*What needs to be done*: Write out, unaltered, each line from the top of the records below down to the line where "You are a computer-use agent. The" appears, that line included.

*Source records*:
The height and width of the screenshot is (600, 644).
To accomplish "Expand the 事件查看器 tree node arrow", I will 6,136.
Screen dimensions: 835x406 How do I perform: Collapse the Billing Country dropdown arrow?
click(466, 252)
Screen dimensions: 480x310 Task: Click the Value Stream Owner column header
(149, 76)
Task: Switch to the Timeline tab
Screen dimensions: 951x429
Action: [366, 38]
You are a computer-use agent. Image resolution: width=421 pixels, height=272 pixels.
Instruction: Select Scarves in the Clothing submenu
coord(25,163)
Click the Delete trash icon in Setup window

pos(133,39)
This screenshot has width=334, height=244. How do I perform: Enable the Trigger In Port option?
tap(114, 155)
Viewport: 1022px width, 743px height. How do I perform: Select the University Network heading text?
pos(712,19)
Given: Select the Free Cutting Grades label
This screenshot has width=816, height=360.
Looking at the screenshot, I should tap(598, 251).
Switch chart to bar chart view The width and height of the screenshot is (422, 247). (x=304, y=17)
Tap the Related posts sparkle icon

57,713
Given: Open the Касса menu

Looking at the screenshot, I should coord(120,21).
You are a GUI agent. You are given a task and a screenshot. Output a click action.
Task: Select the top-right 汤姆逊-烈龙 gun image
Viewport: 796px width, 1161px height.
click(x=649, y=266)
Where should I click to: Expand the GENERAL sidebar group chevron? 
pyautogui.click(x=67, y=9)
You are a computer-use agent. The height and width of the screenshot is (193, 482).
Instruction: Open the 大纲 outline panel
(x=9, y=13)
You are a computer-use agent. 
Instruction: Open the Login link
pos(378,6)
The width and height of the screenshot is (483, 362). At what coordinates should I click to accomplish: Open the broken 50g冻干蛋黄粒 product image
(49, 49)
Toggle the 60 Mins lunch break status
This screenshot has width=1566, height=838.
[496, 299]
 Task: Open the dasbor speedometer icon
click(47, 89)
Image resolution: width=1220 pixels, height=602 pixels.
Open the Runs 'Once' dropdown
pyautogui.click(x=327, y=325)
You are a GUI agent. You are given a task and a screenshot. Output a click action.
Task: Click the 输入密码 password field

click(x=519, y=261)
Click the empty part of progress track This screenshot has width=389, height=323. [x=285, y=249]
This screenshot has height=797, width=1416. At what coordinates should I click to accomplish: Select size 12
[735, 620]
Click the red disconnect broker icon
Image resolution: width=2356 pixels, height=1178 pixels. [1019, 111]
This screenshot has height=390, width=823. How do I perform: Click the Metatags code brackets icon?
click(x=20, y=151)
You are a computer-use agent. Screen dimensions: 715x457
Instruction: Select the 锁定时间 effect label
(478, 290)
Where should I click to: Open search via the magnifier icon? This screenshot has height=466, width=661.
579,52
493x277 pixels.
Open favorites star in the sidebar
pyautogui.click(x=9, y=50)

*Task answer*:
The height and width of the screenshot is (600, 644).
To accomplish "Expand the 事件查看器 tree node arrow", I will 6,136.
Screen dimensions: 835x406 How do I perform: Collapse the Billing Country dropdown arrow?
click(466, 252)
Screen dimensions: 480x310 Task: Click the Value Stream Owner column header
(149, 76)
Task: Switch to the Timeline tab
Screen dimensions: 951x429
Action: [366, 38]
You are a computer-use agent. Image resolution: width=421 pixels, height=272 pixels.
Instruction: Select Scarves in the Clothing submenu
coord(25,163)
Click the Delete trash icon in Setup window

pos(133,39)
This screenshot has width=334, height=244. How do I perform: Enable the Trigger In Port option?
tap(114, 155)
Viewport: 1022px width, 743px height. How do I perform: Select the University Network heading text?
pos(712,19)
Given: Select the Free Cutting Grades label
This screenshot has width=816, height=360.
Looking at the screenshot, I should tap(598, 251).
Switch chart to bar chart view The width and height of the screenshot is (422, 247). (x=304, y=17)
Tap the Related posts sparkle icon

57,713
Given: Open the Касса menu

Looking at the screenshot, I should coord(120,21).
You are a GUI agent. You are given a task and a screenshot. Output a click action.
Task: Select the top-right 汤姆逊-烈龙 gun image
Viewport: 796px width, 1161px height.
click(x=649, y=266)
Where should I click to: Expand the GENERAL sidebar group chevron? 
pyautogui.click(x=67, y=9)
You are a computer-use agent. The height and width of the screenshot is (193, 482).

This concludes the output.